One can tessellate a certain right-angled pentagon by $238$ triangles.
Moreover, a genus 2 surface is an index 8 orbifold cover of the right-angle pentagon orbifold (i.e. an index 8 torsion free subgroup of the reflection group in a right-angled pentagon is a genus 2 surface group).
The area of a right-angled pentagon is $\pi/2$, and by Gauss-Bonnet the area of a genus $g$ surface is $4\pi(g-1)$, so one wants to find tessellations of a right-angled polygon by $g-1$ right-angled pentagons. The reflection group in this polygon will be an index $g-1$ subgroup of the right-angled pentagon reflection group.

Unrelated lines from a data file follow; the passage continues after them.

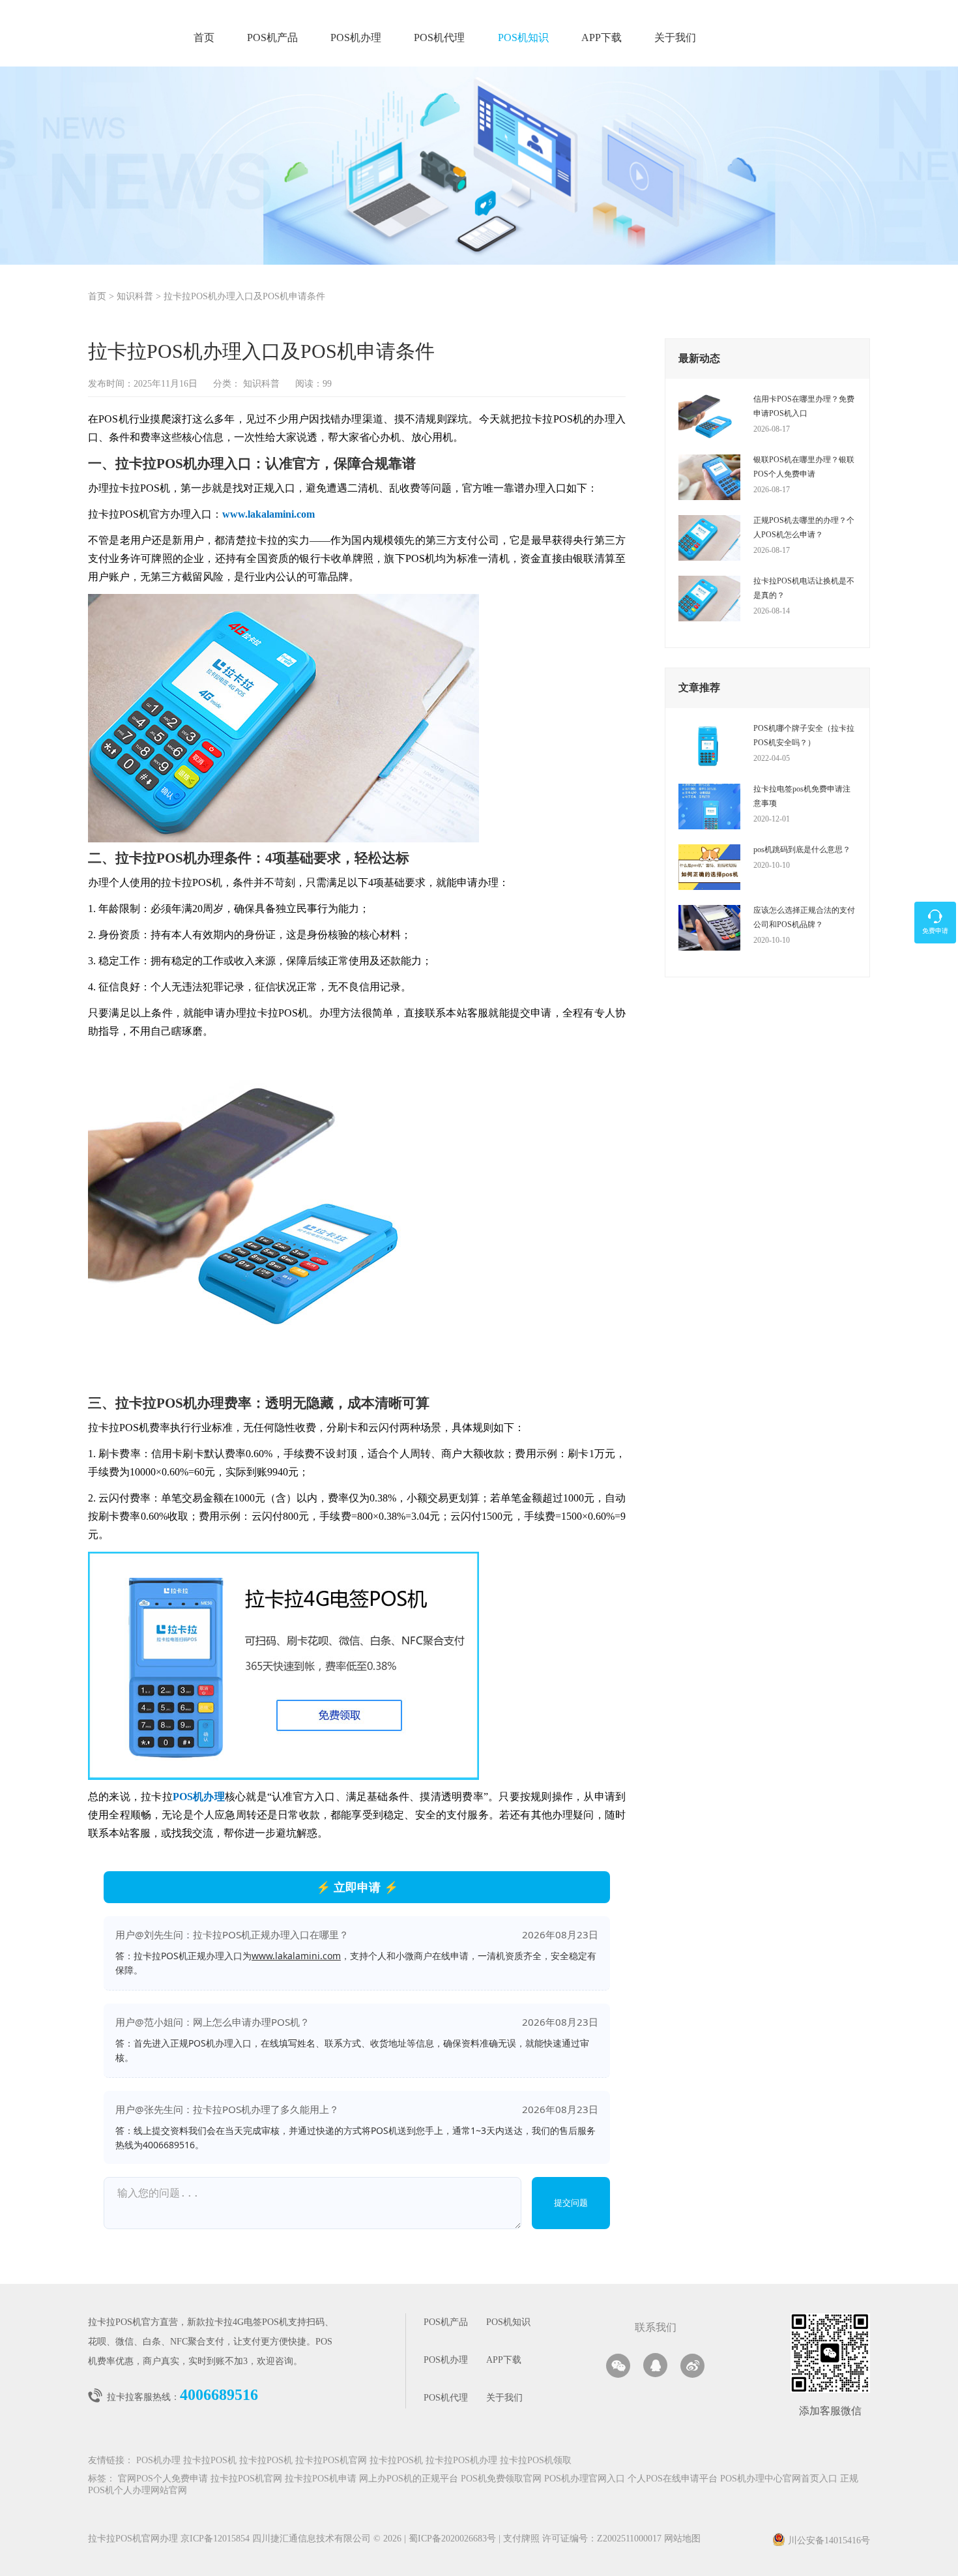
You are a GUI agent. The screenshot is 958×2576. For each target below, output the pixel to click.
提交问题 (571, 2203)
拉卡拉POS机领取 (536, 2461)
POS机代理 (439, 38)
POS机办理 (355, 38)
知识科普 (135, 297)
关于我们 (675, 38)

Then the induced index 8 subgroup will be a genus $g$ surface group.
Thus, we'd like to know for a given $g$, what is the right-angled polygon tessellated by right-angled pentagons which contains a disk of radius $R$? Eight copies of this polygon will give a fundamental domain for the surface group, and hence have the properties you desire.

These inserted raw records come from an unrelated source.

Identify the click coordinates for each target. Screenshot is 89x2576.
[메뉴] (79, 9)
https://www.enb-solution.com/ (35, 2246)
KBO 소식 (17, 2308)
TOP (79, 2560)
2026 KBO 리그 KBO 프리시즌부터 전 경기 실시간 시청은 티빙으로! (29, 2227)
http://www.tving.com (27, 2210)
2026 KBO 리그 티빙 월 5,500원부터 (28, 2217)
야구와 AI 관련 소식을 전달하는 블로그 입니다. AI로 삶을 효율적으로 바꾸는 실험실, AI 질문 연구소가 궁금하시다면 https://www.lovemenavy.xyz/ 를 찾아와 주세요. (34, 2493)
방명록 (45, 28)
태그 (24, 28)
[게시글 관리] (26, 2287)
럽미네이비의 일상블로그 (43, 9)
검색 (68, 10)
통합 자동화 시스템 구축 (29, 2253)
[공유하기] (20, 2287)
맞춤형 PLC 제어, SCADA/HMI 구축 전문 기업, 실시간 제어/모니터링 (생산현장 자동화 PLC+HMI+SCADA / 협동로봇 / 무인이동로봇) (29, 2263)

As in Peter Scott's proof of the residual finiteness of surface groups, given a disk of radius $R$, we may take its convex hull with respect to the lines in the pentagonal tiling.
This will take some number of pentagons which is roughly exponential in $R$. As $R$ increases, we will get a sequence of linear growth $R_n$ with tilings containing $s_n$ pentagon tiles and containing a disk of radius $R_n$. In this diagram, the polygons are made of a convex union of pentagons containing each circle (note, the pentagon made of 238 triangles has a different shape since it's not regular, this is just for demonstration, but would still yield $R_n$ up to quasi-isometry):
To interpolate between the $s_n$, a simple thing one can do is add a string of right-pentagons onto a free boundary component. Doing this, we can get any number of pentagons between $s_n$ and $s_{n+1}$, and hence for any number.